Retro look for fun flying.

 

The LSA Aircraft market is starting to look a bit crowded to these eyes, with many dozen aircraft types. There are a few popular classes of aircraft, with a rather large number of composite, high-wing, side-by-side, tricycle-landing-gear types, and numerous tube-and-fabric, high-wing, tail-dragger, Cub-like types. Both categories have some popular models, but woe to any new manufacturer who hatches a similar new bird. It would have to be a real peacock to stand out in that crowd.

SAM Aircraft wisely chose to produce something different, all the easier to be noticed.

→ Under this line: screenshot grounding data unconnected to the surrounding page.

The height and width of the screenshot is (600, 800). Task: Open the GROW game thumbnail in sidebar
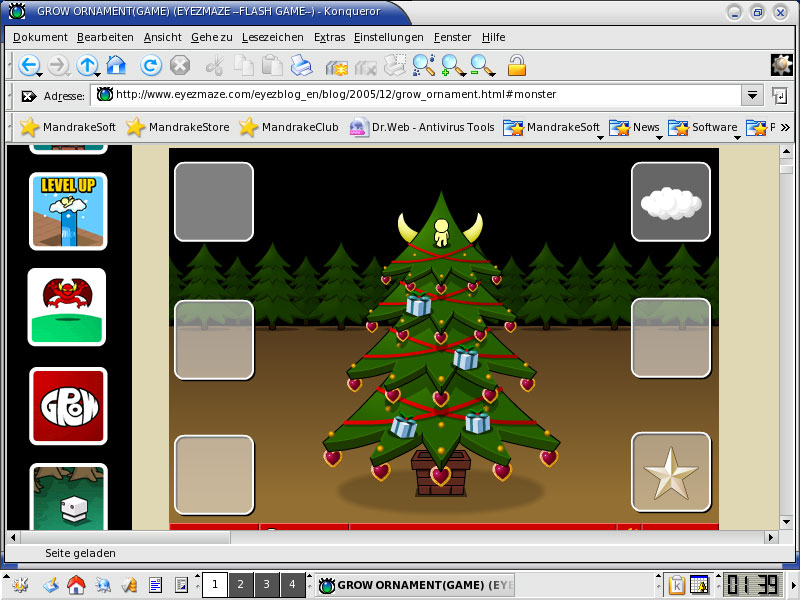coord(68,405)
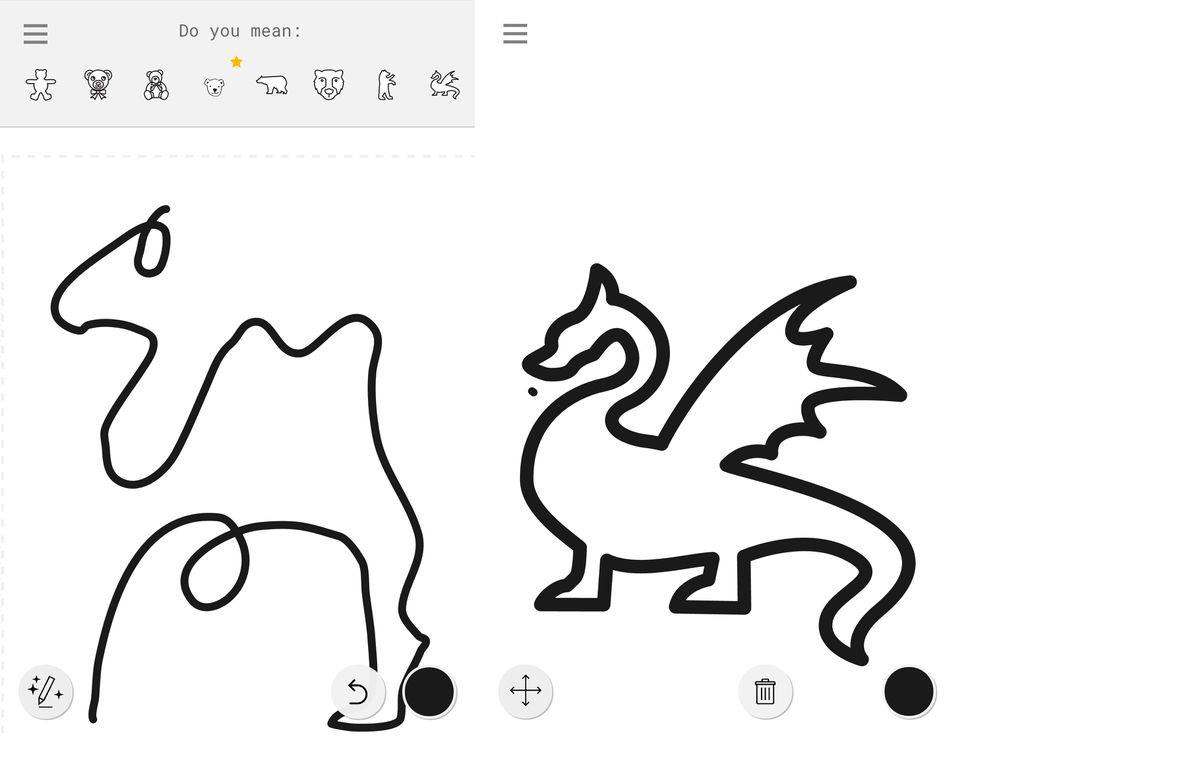1191x768 pixels.
Task: Click the AutoDraw magic pencil tool
Action: (46, 691)
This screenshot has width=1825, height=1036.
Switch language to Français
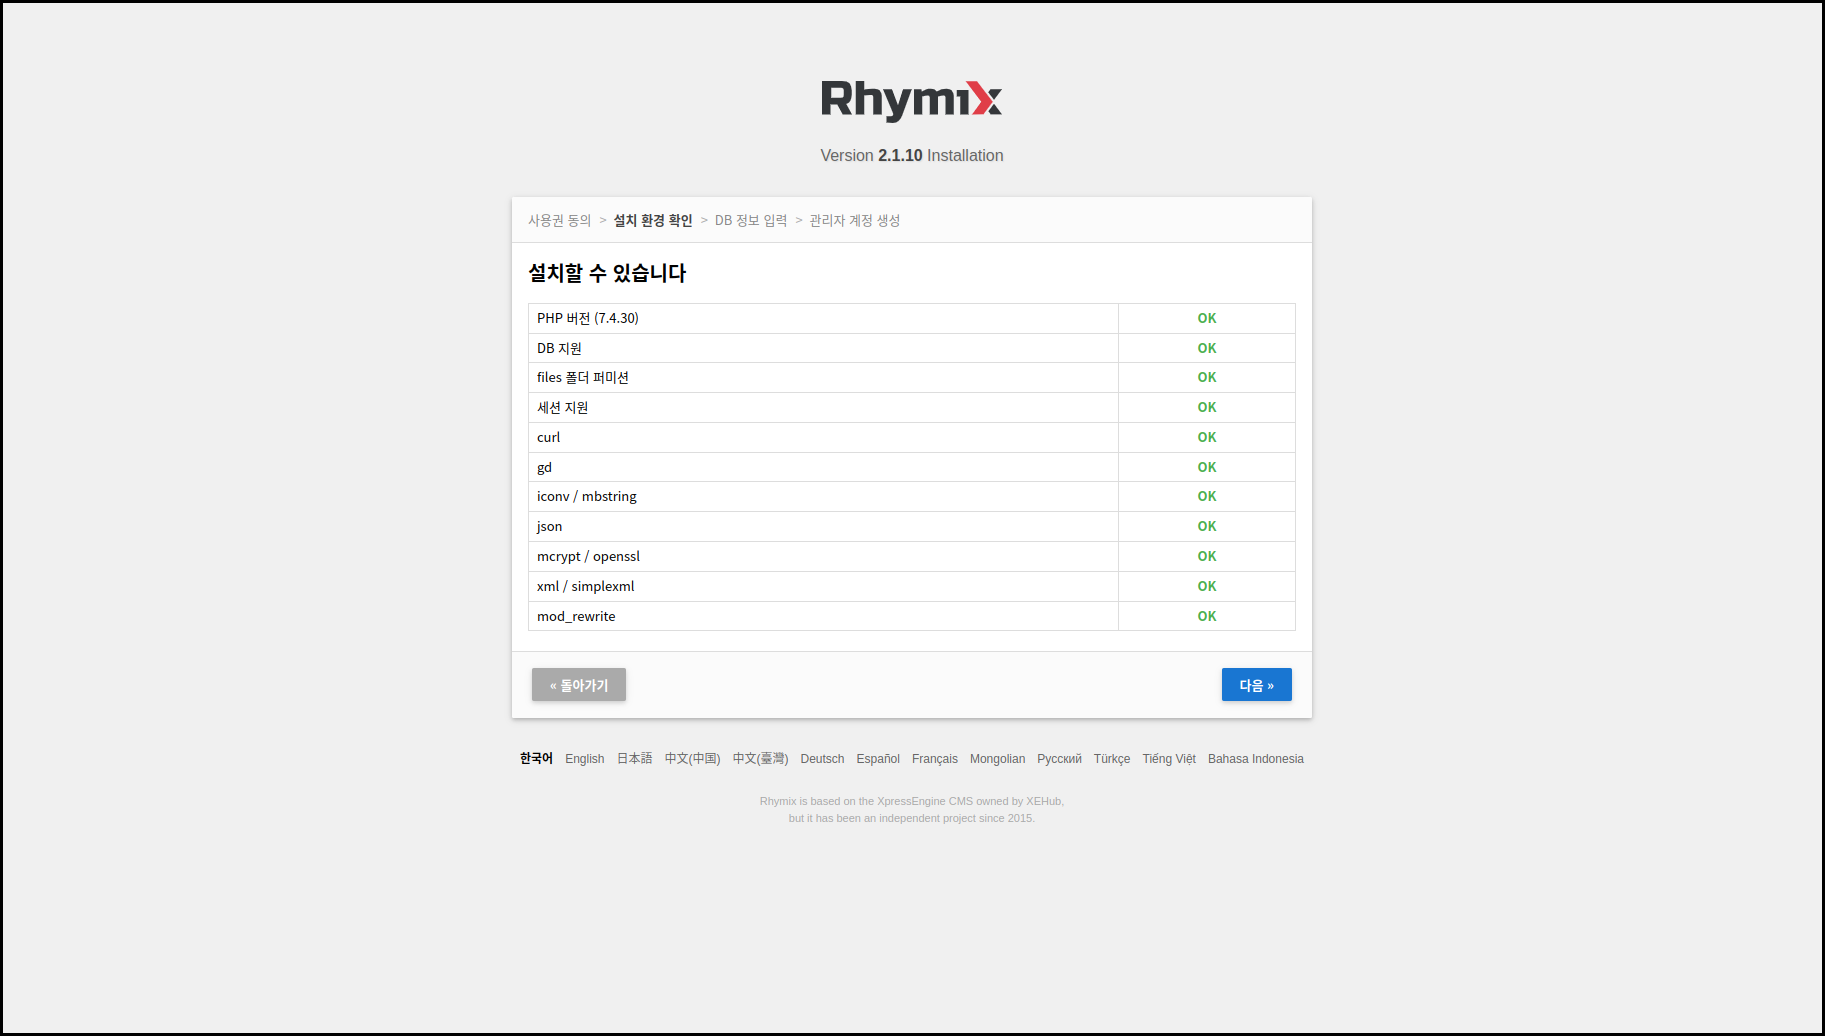[934, 759]
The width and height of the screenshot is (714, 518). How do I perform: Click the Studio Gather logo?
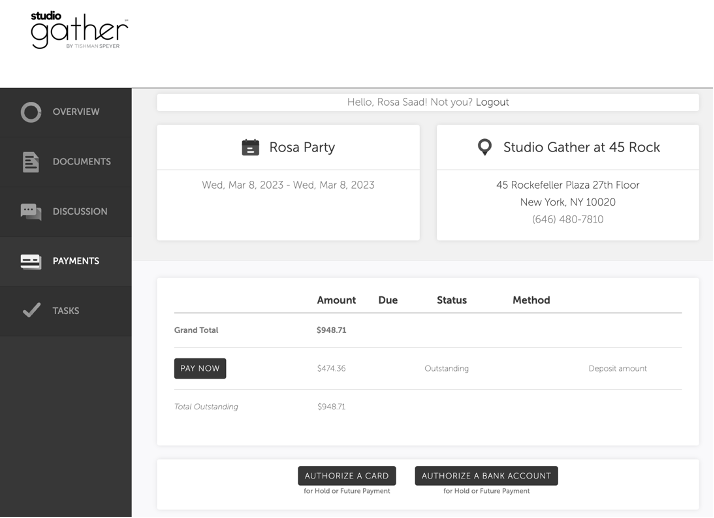coord(79,31)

The SAM LS is inspired by the Ryan STA (a gorgeous, low-wing, tandem-seating taildragger from the 1930s), but the prototype has tricycle landing gear so it looks more like a smaller Varga Kachina than it does the Ryan.

Thierry Zibi is very proud of his attractive baby, the SAM LS.

Romantic Inspiration

SAM Aircraft hails from Lachute, Quebec, about a 45-minute drive NW of Montreal, but the company has its roots across the pond in France. Company founder Thierry Zibi learned to fly at La Ferte-Alais Aeroclub, just south of Paris. La Ferte-Alais is best known for the annual airshow highlighting classic, antique, and warbird aircraft. After learning to fly, Zibi got the bug to design his own aircraft, and was attracted to some of the classic monoplanes from the era between WW-I and WW-II.

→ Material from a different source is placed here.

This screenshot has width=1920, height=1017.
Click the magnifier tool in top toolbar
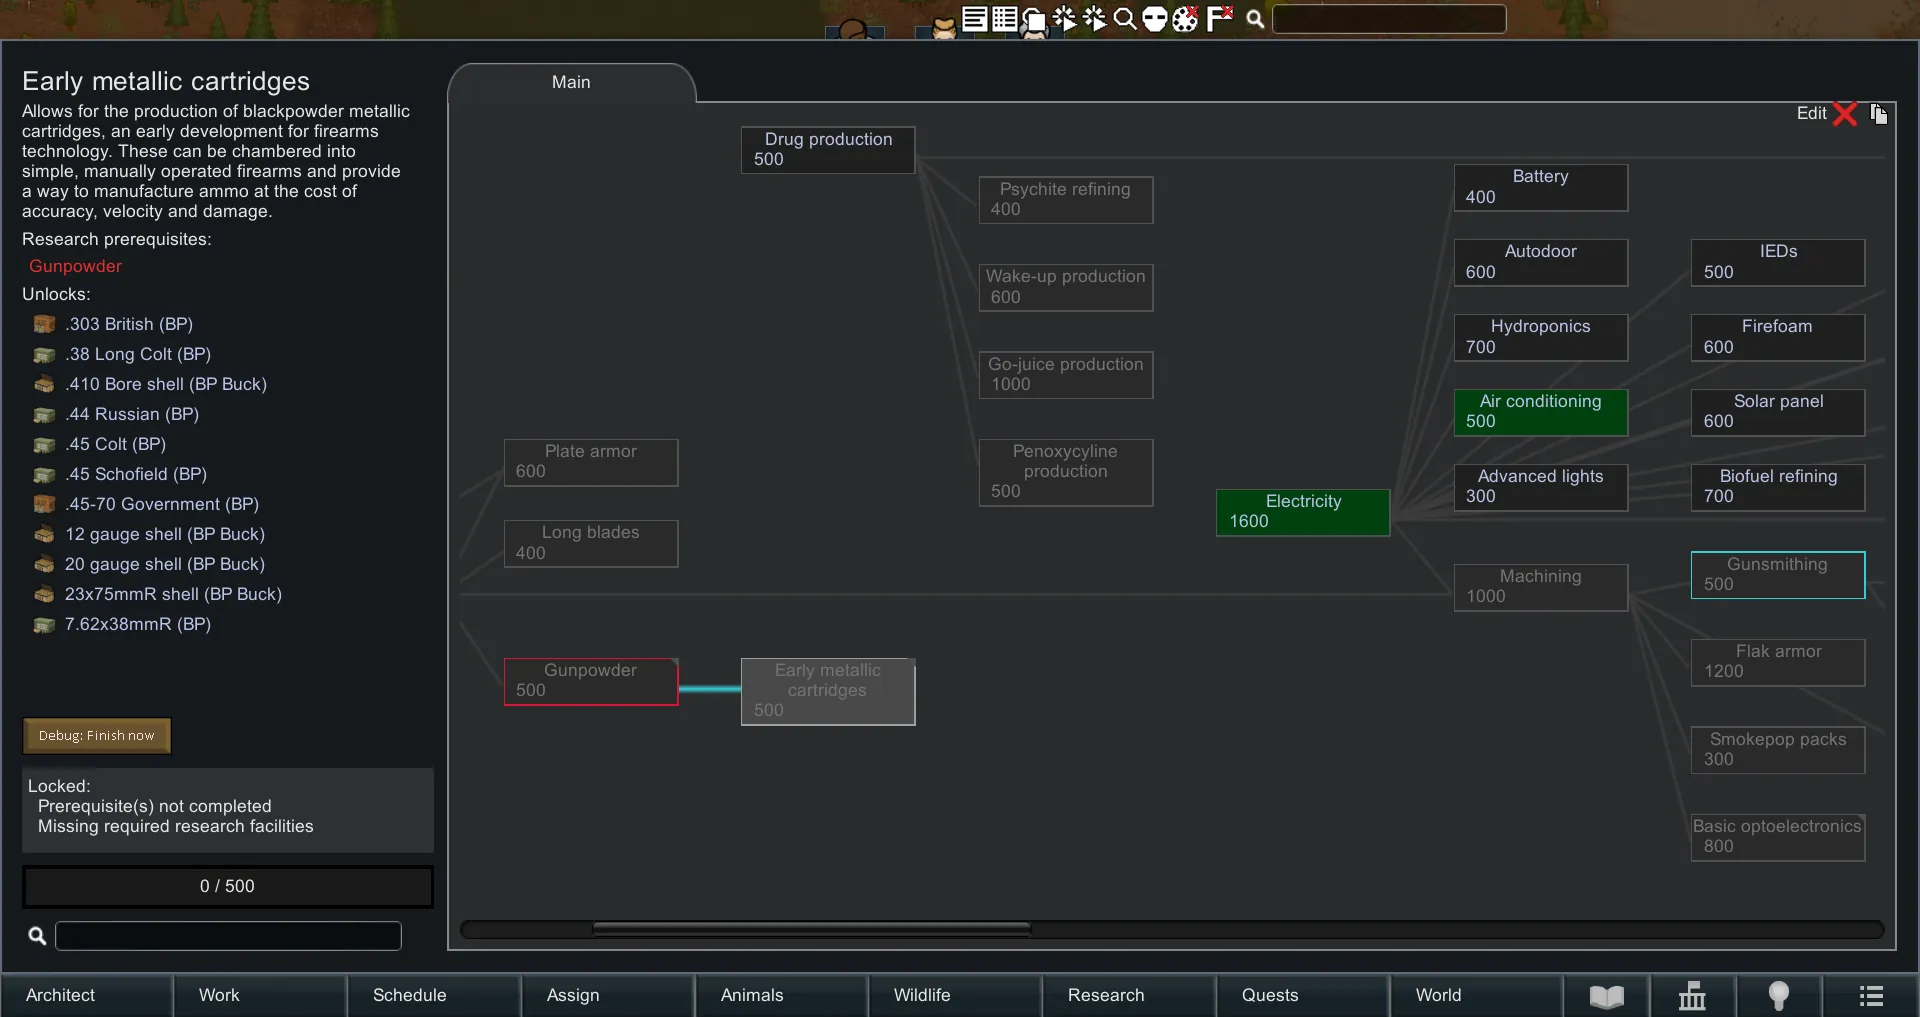[1124, 19]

Thierry was especially smitten with the Ryan STA; and when he finally saw one in the flesh, he knew he had found the inspiration for his design. But if he wanted to market his aircraft, it had to fit into the available regulatory frameworks. The ultralight category in France was popular, but the maximum take-off weight (992 pounds) would be a serious impediment. The situation was much better in North America—Advanced Ultralight Aircraft (AULA) in Canada and Light Sport Aircraft in the USA had maximum takeoff weights of 1232 pound and 1320 pounds respectively. The Quebec government views aviation as a generator of economic activity, so they offered financial assistance if SAM Aircraft was established there. Decision made—in 2009 Thierry moved to Montreal, Canada's aviation hotbed, with Bombardier, Bell Helicopter Canada, Pratt & Whitney Canada, and many dozen smaller companies in the area.

Once in Montreal, Thierry made contact with several engineers, managers, and technicians with extensive experience in the aviation industry, who were able to assist in turning his concept into a design, and finally a real aircraft. The prototype was built to meet Canadian AULA design standards, as this provided a proven market, and was close enough to LSA to facilitate eventual approval in that category.

The aircraft has very attractive, classic lines.

The Aircraft

All aircraft are compromises, to one extent or another. Want to go really fast? That drives you to a light aircraft, with minimal wing area and a large engine, which means a tight cockpit, reduced baggage space, etc. The reduced wing area will lead to a higher stall speed and increased takeoff and landing distances. Want a roomy cockpit and lots of baggage area? That leads to a larger fuselage, a higher weight, which requires a larger wing, which means even more weight, which leads to an even larger wing, etc. The resulting aircraft will have a slower cruise speed than the one optimized for high speed.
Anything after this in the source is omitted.